Tudo bem: não é porque as coisas são uma merda, que nós temos que baixar a cabeça e nos contentar com elas. Esse ritmo de trabalho e de vida não é ideal e eu também não concordo com ele; muitos países já largaram de uma carga horária tão extensa para priorizar qualidade de vida. Não acho que temos que estar satisfeitos, agradecer e só seguir adiante como se tudo estivesse bem. Entretanto, é a realidade que temos no Brasil, atualmente. E precisamos viver com ela sem que textos “motivacionais”, sobre pessoas com outra realidade, nos ponham para baixo.

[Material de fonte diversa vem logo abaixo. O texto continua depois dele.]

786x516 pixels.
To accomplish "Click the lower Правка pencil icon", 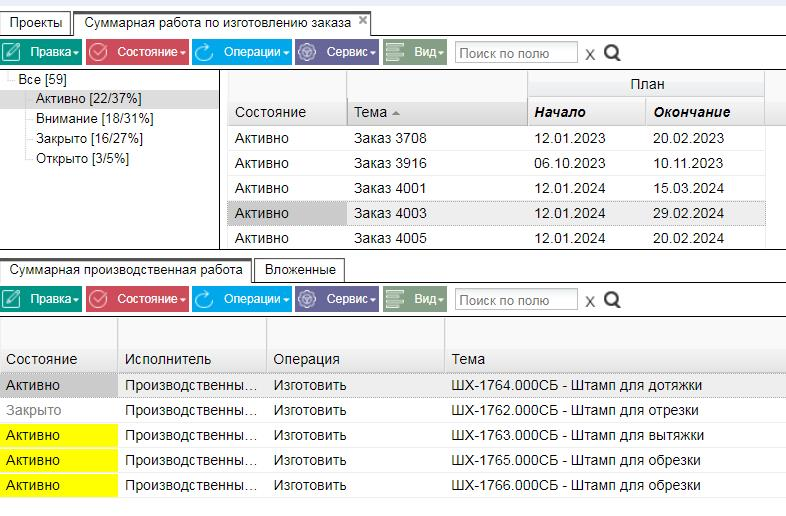I will pos(11,299).
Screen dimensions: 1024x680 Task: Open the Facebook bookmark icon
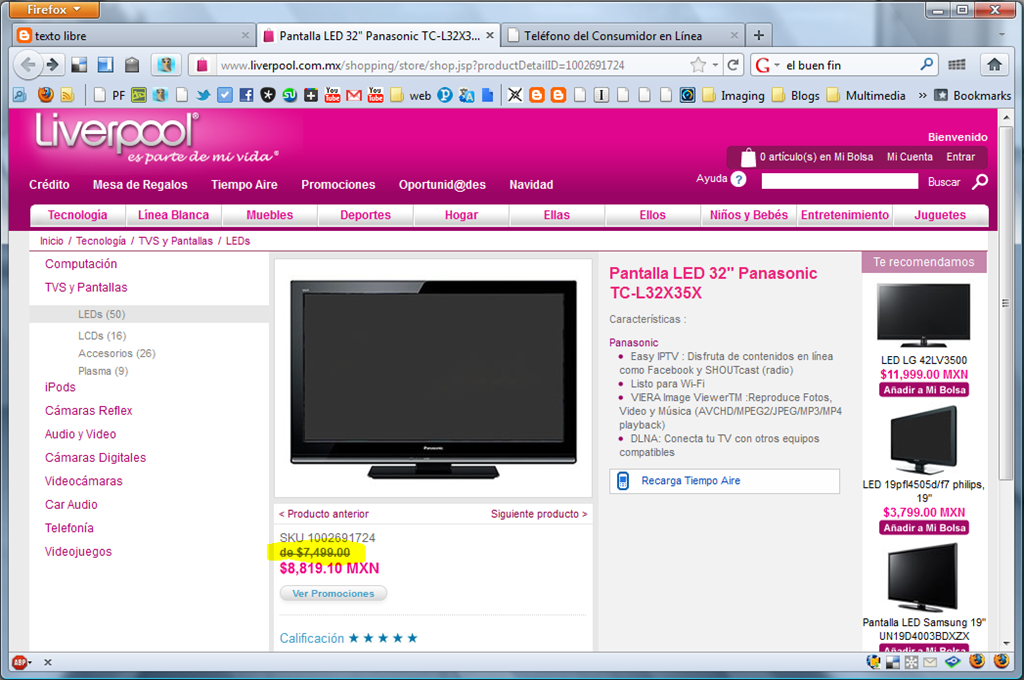pyautogui.click(x=246, y=95)

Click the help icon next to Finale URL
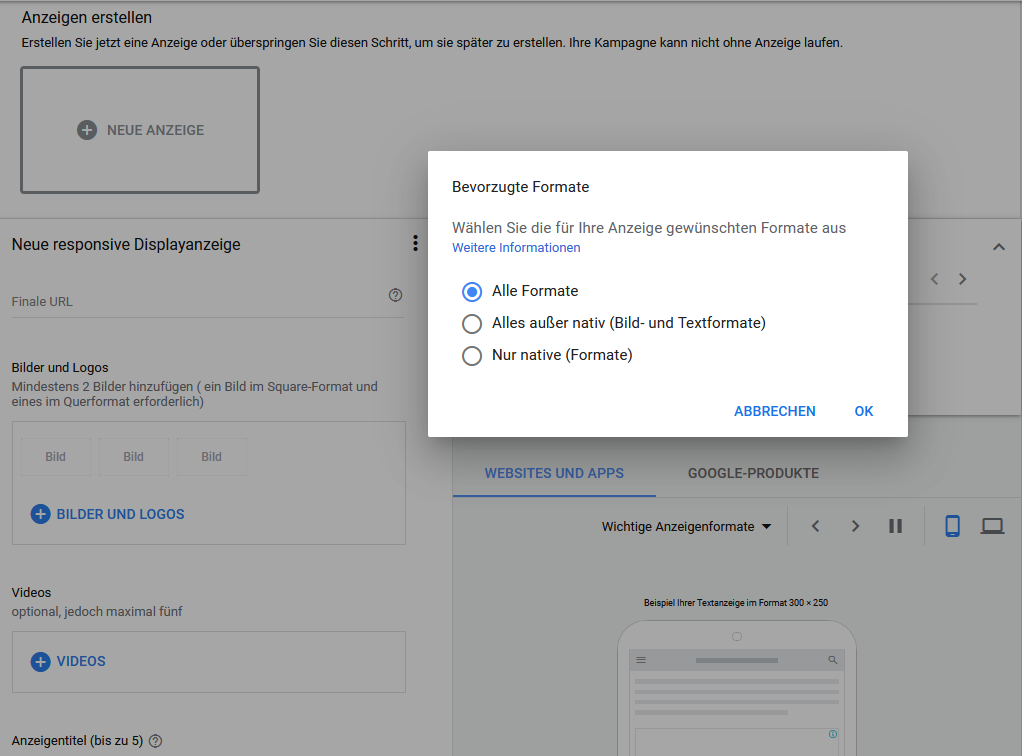[x=395, y=295]
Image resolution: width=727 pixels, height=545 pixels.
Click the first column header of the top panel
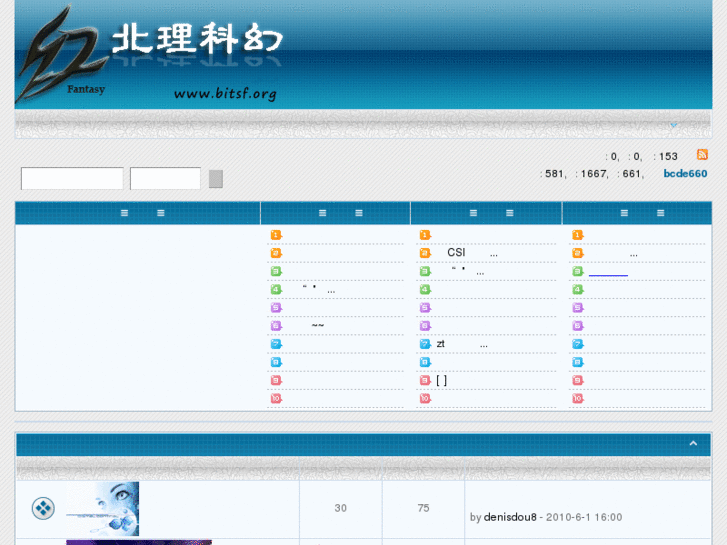tap(138, 213)
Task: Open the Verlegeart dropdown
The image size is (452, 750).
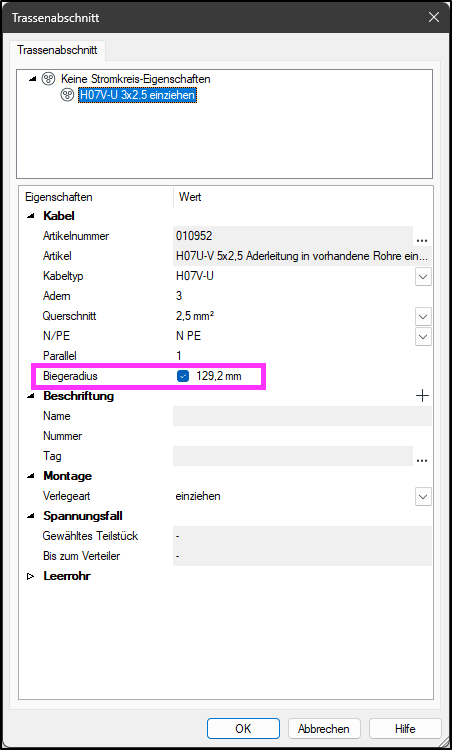Action: click(423, 496)
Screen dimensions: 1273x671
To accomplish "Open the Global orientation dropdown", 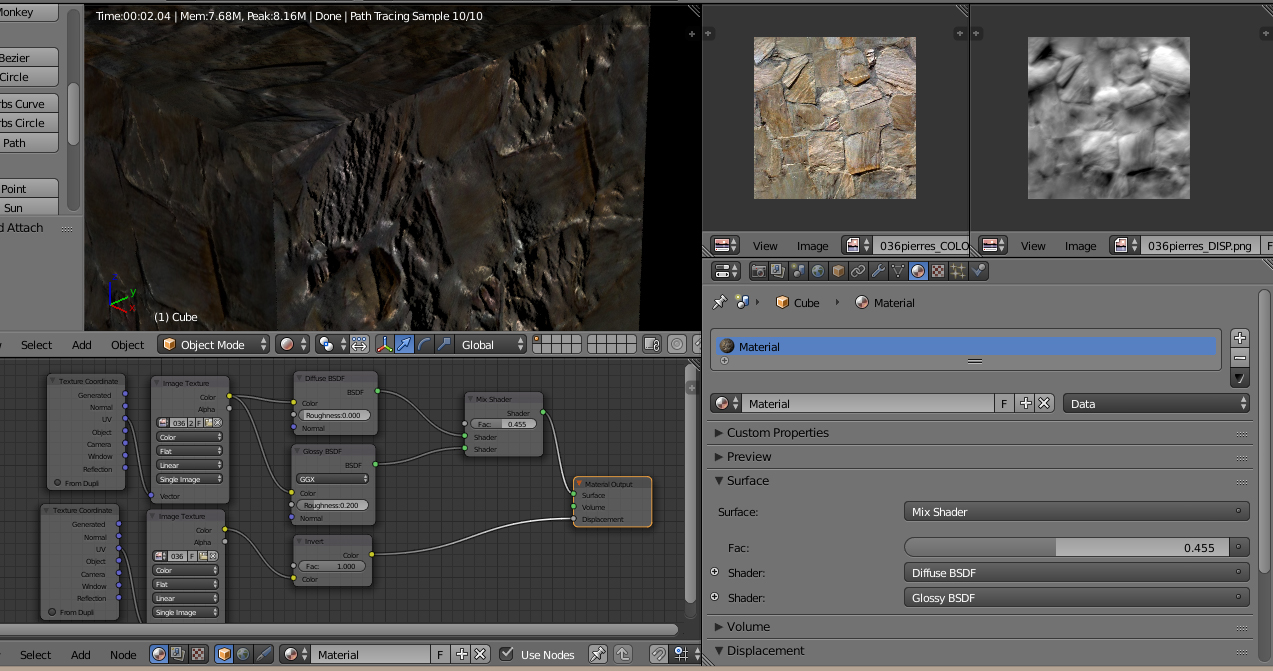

Eu não quero sua inspiração
A expectativa de vida no Brasil e no Mundo vem crescendo a cada ano. Porém, vendo o boom desse tipo de conteúdo “inspirador”, isso não parece ser uma grande coisa. Aproveitar a vida aos 40 já não é mais o suficiente. Usar a energia dos vinte-ou-trinta-e-poucos para ganhar experiência, dar duro, criar uma estrutura financeira e aprender sobre como é a vida real, não é mais viver de verdade. Se você não for um empreendedor, você é um fracassado.
Isso tudo é uma balela sem tamanho. Porém, somos a geração ansiosa, afinal. E é aí que mora o perigo desse tipo de texto, pois encoraja nas pessoas pensamentos do tipo “meu deus, minha vida é ridícula! Olha só aquele cara, com a minha idade ele já conhece o mundo todo e ganha em um mês o que preciso batalhar por 2 anos para ganhar!”
Eu não quero suas frases doces e floridas que servem para ganhar cliques desesperados. Eu não quero uma felicidade forçada pela comparação da minha vida com a dos outros. Eu não quero tornar as conquistas dos outros os meus objetivos. Então pare de me dizer o que fazer e deixe-me tomar porrada. Deixe-me fechar a cara e achar a minha vida uma merda quando ela estiver uma merda, e não me diga que isso é errado; que a felicidade é uma escolha que eu faço todos os dias. Eu quero é ficar puto com sinceridade, e não estampar um sorriso falso e ler um texto “inspirador” que vá oprimir o meu desgosto.
E que no fim da noite, uma simples taça de vinho e uma boa leitura sejam a minha felicidade do dia ou da semana. Que os prazeres bons e pequenos não deixem de ser combustível para enfrentar os desafios do cotidiano. Que o prazer do final de semana não se torne um “prazer de perdedor”, um “adiador da vida real”. Que eu encontre tempo de investir em meus projetos secundários sem prejudicar o meu trabalho durante o dia, pois ele é necessário para que eu toque meus projetos secundários com tranquilidade e estabilidade. E então farei ambos de bom grado, pois sei dos objetivos de cada um. E aí sim, na manhã seguinte, estarei bem e feliz, sem precisar me preocupar com não estar nadando em meio aos golfinhos em Punta Cana.
E então, quando o momento certo chegar, considerando minha realidade, minhas batalhas e minhas escolhas, vou fazer a porra do mochilão na Tailândia. E vou estar tão vivo e disposto quanto estaria agora — pois a energia e a disposição estão armazenadas no desejo e na mente. Só não me diga o que levar junto na mochila, por favor.